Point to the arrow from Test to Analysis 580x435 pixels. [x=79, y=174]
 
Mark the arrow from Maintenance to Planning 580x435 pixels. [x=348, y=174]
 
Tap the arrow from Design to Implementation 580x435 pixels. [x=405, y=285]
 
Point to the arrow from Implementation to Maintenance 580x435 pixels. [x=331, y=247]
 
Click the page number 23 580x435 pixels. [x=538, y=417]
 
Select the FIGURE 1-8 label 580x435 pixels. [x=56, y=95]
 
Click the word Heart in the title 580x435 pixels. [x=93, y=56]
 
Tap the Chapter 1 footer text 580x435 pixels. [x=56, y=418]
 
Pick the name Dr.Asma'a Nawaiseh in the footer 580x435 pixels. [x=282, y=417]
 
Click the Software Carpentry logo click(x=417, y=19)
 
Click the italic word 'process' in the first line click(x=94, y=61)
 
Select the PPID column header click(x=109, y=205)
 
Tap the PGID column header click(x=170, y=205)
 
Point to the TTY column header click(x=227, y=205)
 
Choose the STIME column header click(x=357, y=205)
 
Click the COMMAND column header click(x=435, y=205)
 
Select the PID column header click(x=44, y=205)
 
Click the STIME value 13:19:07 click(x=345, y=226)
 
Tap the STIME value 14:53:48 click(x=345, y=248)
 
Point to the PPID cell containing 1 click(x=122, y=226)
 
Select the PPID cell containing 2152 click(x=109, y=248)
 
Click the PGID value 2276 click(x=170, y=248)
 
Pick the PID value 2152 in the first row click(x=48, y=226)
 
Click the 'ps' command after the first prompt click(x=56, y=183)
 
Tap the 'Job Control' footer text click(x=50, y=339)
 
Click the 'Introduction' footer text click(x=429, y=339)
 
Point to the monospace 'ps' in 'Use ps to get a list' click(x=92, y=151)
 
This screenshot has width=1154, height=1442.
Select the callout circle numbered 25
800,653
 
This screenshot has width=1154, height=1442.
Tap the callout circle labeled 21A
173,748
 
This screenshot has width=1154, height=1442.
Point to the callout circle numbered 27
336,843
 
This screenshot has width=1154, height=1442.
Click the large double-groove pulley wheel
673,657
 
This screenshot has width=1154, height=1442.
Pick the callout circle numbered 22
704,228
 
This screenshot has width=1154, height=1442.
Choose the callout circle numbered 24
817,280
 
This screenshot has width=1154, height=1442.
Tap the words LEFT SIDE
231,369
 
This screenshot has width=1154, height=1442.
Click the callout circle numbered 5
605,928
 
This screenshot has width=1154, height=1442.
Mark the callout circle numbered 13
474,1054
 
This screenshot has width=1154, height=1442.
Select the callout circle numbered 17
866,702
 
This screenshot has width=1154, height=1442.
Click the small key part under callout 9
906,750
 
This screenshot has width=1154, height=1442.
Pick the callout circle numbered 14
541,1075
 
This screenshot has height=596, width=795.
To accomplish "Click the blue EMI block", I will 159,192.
══════
■ Exercise brief ■
Please edit the records starting with the line that contains "Choose the STIME" and going on through the line that contains "Point to the PPID", changing "column header" to "column heading" and leaving all else unchanged. Return only those lines.

■ Exercise solution ■
Choose the STIME column heading click(x=357, y=205)
 
Click the COMMAND column heading click(x=435, y=205)
 
Select the PID column heading click(x=44, y=205)
 
Click the STIME value 13:19:07 click(x=345, y=226)
 
Tap the STIME value 14:53:48 click(x=345, y=248)
 
Point to the PPID cell containing 1 click(x=122, y=226)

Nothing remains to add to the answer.